[Task directions] Of the entries below, restate word for word only the section that runs from the line with "Presse (316, 2204)" to the line with "同意する [button] (70, 1018)", counting both ends.

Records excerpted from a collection

+ + + + + + +

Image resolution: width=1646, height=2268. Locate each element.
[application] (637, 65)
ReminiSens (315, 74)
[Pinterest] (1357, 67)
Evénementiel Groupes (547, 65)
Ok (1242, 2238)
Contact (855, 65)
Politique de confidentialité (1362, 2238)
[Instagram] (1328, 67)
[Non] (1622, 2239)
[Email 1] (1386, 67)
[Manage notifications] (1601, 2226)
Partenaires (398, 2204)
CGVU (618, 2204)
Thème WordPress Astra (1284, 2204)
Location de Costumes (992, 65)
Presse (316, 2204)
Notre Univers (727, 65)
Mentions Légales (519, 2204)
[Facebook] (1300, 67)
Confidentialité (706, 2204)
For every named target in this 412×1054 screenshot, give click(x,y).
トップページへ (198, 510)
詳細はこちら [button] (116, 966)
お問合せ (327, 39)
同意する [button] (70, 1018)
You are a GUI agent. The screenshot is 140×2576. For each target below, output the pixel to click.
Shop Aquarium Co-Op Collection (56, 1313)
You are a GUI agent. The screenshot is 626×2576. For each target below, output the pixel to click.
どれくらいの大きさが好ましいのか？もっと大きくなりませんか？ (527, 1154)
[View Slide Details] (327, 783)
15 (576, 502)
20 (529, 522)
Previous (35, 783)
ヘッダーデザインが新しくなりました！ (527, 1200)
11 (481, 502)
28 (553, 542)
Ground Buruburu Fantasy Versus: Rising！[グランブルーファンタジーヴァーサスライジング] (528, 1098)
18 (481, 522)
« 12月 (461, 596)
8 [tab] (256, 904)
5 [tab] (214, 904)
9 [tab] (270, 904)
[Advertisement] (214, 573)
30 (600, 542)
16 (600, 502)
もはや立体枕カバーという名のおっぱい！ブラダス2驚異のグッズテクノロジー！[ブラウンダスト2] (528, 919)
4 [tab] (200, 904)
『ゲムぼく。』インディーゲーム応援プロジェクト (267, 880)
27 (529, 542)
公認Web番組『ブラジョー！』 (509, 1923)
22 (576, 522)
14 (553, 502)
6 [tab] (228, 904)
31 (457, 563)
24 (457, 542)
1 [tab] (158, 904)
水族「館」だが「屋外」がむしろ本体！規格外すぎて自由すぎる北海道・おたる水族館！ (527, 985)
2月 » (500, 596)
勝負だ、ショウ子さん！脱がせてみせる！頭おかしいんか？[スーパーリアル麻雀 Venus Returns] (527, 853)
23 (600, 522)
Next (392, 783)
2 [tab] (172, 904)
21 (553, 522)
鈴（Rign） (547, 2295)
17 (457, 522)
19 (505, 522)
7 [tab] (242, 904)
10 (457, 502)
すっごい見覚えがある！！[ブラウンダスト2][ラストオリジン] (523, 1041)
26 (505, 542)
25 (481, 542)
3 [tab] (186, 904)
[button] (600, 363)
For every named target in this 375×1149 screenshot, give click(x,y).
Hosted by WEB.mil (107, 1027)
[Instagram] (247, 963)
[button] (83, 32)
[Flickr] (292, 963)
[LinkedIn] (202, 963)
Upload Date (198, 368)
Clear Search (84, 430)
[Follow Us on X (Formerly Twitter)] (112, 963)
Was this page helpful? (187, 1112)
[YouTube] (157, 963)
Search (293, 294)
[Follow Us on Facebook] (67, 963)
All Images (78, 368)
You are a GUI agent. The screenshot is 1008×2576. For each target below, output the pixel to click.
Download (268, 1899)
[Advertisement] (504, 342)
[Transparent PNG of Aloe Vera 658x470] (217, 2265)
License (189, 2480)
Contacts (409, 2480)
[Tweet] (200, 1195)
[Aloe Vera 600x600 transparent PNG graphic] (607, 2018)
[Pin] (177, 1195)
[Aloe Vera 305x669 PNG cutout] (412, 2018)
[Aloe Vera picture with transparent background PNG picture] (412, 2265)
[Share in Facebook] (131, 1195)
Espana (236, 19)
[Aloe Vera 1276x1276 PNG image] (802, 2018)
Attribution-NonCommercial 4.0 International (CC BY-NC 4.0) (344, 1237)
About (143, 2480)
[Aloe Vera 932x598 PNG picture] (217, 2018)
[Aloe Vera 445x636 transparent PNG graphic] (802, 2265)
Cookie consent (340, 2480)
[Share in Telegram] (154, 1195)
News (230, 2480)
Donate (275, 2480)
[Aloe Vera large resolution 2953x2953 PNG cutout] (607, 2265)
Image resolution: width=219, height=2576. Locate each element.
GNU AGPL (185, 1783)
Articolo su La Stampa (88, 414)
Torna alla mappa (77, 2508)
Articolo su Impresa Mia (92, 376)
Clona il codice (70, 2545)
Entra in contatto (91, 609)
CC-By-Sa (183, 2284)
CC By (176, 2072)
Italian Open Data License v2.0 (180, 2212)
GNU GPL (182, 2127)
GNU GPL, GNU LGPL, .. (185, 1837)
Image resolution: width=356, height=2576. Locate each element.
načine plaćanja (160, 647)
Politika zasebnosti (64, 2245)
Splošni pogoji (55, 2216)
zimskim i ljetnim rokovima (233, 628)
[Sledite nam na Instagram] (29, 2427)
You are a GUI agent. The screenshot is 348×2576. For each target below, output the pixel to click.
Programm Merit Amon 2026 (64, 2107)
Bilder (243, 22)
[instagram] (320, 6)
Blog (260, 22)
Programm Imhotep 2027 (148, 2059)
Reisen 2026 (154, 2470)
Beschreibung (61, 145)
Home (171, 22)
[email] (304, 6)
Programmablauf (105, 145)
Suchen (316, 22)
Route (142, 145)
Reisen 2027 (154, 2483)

+ + + + + + +

[Reply]
Presse (316, 2204)
Notre Univers (727, 65)
Mentions Légales (519, 2204)
[Facebook] (1300, 67)
Confidentialité (706, 2204)
For every named target in this 412×1054 screenshot, give click(x,y).
トップページへ (198, 510)
詳細はこちら [button] (116, 966)
お問合せ (327, 39)
同意する [button] (70, 1018)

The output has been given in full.